Baltimore SC
- Full name: Baltimore Sportif Club
- Founded: 1 August 1974; 52 years ago
- Ground: Parc Levelt
- Capacity: 5,500
- Chairman: Brice Arnaud
- Manager: Baptiste Philippe
- League: Ligue Haïtienne
- 2016: Ligue Haïtienne, 10th
| Home colours |

= Baltimore SC =

Haitian football club

Baltimore Sportif Club is a professional football club based in Saint-Marc, Haiti.

They have consistently been one of the best clubs in the league.

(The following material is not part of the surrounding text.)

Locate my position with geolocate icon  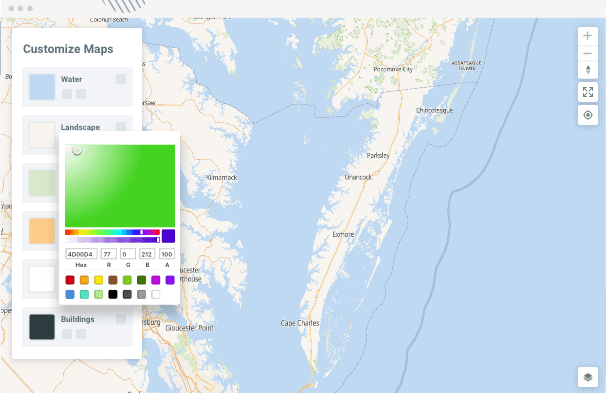pos(587,115)

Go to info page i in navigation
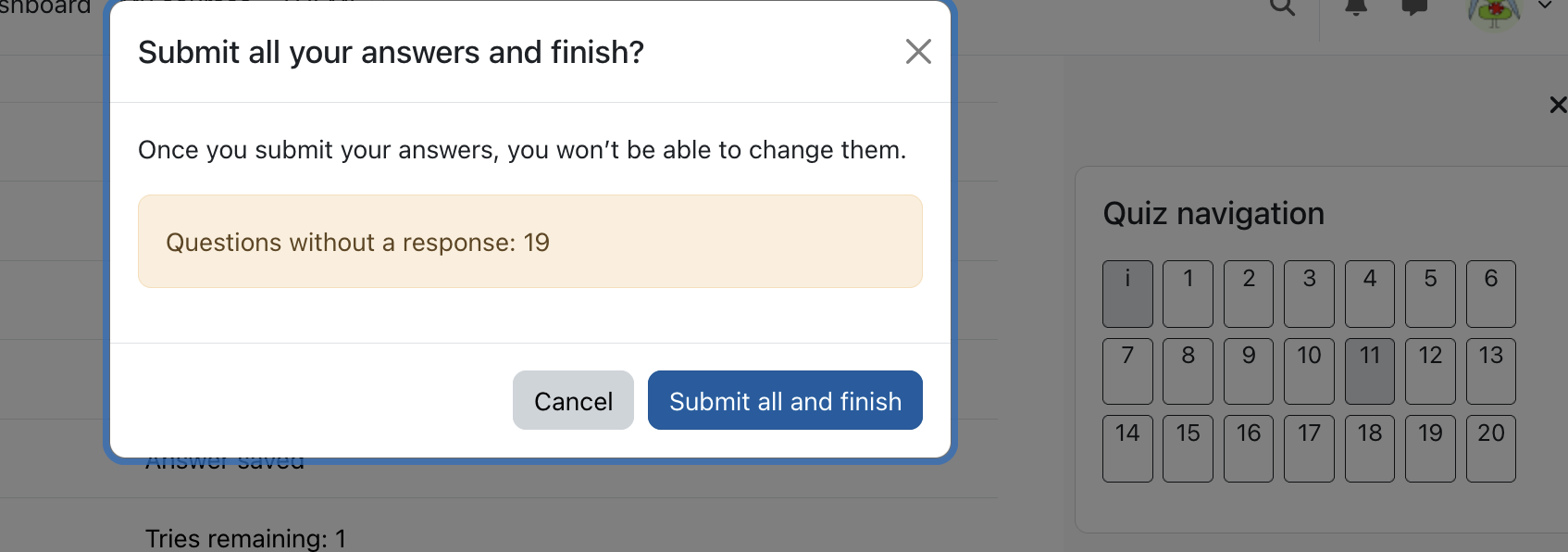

In 2006, it captured the double after winning the league and the Coupe d'Haïti.

They hold a fierce rivalry with local club Tempête FC.

==Honours==
- Ligue Haïtienne: 4
2005 F, 2006 O, 2007 O, 2011 O.

- Coupe d'Haïti: 1
2006.

- Super 8: 1
2006.

- Trophée des Champions d'Haïti: 1
2007.

==International competitions==
Results list Baltimore SC's goal tally first.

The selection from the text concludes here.